Drolatique, quantique, inquiétant et curieusement émouvant, la leçon d’antiscepticisme diégétique de The Devil Rides Out professe sans lourdeur, disons à deux cents à l’heure, sa foi dans le cinéma, mise à nu matérialisée, magnifique, sens duel, de nos intimités, immanence simulée du monde extérieur transmué par un regard intérieur. Le dispositif de la solidarité, néfaste ou altruiste, traverse un opus au propre et au figuré circulaire, qui se souvient de la Grande Guerre, qui débute en ONU de serviteurs de Lucifer, disciples cosmopolites et VIP insoupçonnables, vite soupçonnés, à la Eyes Wide Shut (Stanley Kubrick, 1999), dorénavant déguisés en astronomes de maldonne, cette collectivité maudite miroitant à l’envers, de sinistre manière, l’équipe de production, la fabrication-projection en public, voire le visionnage individuel à domicile, à désormais savourer en messe blanche, en résurrection des mortes, en célébration de la vie, toujours plus vivante et chérie lorsque menacée, convoitée. Le plaisir pris à chaque plan, à chaque instant, de cette copie impeccable, à la qualité incontournable, nous rédime du marasme hebdomadaire du mercredi, démontre la magie majeure, immaculée, du ciné, pas uniquement anglais, art funéraire des fantômes, des fantasmes, art populaire des épiciers, des poètes. D’un cercle à l’autre, le film fou de Fisher frise la perfection, spatiale ou non, et son « Ange de la mort » à cheval, casqué, ensuite repris par les cavaliers espagnols, pareillement squelettiques, davantage cacochymes, de la tétralogie dite des Templiers, dirigée par Amando de Ossorio (La Révolte, Le Retour, Le Monde et La Chevauchée des morts-vivants, 1971-1975), nous hante encore, en 2019, nous lave la rétine, nous éclabousse, attention, Tanith, de sang neuf.

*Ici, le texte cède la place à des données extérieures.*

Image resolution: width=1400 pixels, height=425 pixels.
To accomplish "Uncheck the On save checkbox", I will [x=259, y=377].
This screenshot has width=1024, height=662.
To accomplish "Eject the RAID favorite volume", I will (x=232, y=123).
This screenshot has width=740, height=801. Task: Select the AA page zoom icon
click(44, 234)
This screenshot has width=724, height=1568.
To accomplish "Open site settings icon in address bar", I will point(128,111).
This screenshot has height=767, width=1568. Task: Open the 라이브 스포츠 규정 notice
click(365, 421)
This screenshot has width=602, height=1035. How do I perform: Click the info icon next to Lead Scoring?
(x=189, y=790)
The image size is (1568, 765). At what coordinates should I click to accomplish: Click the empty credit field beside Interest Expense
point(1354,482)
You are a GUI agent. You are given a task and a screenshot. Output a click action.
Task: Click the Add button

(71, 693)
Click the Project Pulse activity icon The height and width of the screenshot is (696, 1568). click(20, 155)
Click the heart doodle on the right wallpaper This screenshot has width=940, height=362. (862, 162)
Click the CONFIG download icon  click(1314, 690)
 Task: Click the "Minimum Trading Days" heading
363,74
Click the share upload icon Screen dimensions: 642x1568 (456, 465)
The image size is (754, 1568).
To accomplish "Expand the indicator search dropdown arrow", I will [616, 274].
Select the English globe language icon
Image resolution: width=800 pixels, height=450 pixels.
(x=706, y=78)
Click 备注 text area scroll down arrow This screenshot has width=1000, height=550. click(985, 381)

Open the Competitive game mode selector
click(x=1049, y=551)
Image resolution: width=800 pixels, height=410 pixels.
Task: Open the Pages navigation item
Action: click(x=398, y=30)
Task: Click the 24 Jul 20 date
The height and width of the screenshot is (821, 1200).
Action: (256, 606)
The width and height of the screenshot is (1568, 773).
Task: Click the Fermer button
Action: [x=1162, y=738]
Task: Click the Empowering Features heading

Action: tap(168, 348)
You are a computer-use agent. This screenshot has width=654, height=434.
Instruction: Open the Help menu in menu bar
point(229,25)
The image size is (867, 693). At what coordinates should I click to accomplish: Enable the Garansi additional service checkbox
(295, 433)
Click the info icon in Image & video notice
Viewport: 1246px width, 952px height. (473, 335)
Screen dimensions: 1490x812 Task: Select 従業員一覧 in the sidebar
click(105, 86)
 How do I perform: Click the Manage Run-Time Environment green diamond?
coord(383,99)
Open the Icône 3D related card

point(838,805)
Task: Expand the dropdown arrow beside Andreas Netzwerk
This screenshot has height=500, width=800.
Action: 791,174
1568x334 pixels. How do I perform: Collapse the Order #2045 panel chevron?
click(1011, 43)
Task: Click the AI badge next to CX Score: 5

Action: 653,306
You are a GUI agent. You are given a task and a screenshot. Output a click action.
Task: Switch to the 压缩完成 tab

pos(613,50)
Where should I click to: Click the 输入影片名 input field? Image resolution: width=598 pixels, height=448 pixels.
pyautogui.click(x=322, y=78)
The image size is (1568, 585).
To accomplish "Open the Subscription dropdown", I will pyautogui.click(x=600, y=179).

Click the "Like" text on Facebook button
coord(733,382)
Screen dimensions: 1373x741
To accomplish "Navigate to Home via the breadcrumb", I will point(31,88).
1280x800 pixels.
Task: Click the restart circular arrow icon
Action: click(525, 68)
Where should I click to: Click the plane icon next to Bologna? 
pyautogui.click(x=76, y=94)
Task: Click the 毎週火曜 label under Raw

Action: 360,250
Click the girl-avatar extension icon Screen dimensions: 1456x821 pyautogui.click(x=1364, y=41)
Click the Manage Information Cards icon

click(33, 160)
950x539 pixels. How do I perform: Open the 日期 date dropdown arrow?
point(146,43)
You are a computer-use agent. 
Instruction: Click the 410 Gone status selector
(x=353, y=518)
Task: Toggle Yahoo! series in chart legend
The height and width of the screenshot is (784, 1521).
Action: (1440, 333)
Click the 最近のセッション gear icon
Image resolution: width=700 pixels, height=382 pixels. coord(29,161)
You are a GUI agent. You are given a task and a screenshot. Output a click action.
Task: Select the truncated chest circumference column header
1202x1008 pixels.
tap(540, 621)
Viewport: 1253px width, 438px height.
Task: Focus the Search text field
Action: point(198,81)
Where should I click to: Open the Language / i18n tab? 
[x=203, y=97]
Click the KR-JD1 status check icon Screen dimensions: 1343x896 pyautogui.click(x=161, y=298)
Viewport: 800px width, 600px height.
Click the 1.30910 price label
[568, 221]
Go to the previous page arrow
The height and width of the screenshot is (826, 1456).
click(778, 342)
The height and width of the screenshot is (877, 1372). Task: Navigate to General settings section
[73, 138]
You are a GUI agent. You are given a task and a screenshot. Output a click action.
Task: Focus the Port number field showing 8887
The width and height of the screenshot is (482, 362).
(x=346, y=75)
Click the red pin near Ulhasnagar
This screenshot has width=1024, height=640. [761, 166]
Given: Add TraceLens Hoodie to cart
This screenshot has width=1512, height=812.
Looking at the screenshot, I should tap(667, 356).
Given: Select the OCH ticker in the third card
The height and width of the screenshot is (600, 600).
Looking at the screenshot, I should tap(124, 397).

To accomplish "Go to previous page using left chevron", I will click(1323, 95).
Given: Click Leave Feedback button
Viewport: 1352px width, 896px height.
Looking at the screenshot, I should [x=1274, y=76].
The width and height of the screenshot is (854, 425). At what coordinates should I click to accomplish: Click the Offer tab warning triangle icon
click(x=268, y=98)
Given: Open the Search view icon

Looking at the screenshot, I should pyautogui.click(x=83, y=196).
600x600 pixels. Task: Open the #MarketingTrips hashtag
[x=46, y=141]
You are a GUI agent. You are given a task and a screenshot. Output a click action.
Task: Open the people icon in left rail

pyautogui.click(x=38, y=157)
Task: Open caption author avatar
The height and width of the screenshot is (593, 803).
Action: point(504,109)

Il doit une partie importante de sa réussite à l’investissement de ses interprètes, mentions spéciales à Sarah Lawson (La Nuit de la grande chaleur, Terence Fisher, 1967), Charles Gray (La Nuit des généraux, Anatole Litvak, 1967, Psychose phase 3, Richard Marquand, 1978 + un doublé de James Bond : On ne vit que deux fois, Lewis Gilbert, 1967, Les Diamants sont éternels, Guy Hamilton, 1971), Leon Green (Flash Gordon, Mike Hodges, 1980), vrai-faux sosie de Rod Taylor (Les Oiseaux, Alfred Hitchcock, 1963 ou Le Dernier Train du Katanga, Jack Cardiff, 1968). Si tout cela ne vous suffit pas, je rajoute que The Devil Rides Out inclut un séduisant générique cabalistique ; commence par un atterrissage, se termine par une ascension ; que Sir Christopher y roule en Rolls, salue les dames et les demoiselles en français, fichtre ; qu’il comporte un pentagramme proéminent, des coqs of course à sacrifier, à proximité, prisonniers d’une malle en osier, un salut de saison à The Wicker Man (Robin Hardy, 1973) ; des fenêtres de fuite, fisheresques, déjà là dans Le Cauchemar de Dracula (1958) ; une gosse en tenue d’écuyère, motif filé de petite friquée, dotée d’une réplique pince-sans-rire : « He didn’t stay long, did he? » ; une comtesse-diablesse, dénommée d’Urfé, au strabisme bien peu romanesque, salutations au papounet de L’Astrée, par ricochet à notre Éric Rohmer ; des tuniques virginales et parme de partouzeurs nocturnes, la chèvre trépasse, hélas, le Diable Himself se manifeste, diantre ; du thé en soirée, en peignoir écarlate raccordé au canapé, olé ; une poupée tripatouillée par une adulte, les psys salivent ; un arbre vert et une robe rose ; un coussin en soie partagé ; un chantage à l’amitié excusé ; un serpent ailé, immobilier, remémoré ; des flammes fatales – brasier anecdotique et surmédiatisé de Notre-Dame, larmes de crocodile de milliardaires philanthropes via l’argent des autres, auxquels il ne reste pas même la prière pour s’extraire de leur misère – en sus de cordes et de cloches chipées au Miklós Rózsa de Ben-Hur (William Wyler, 1959) et, last but not least, un joli geste maternel prodigué in extremis sur la minote soulevée par papy Lee.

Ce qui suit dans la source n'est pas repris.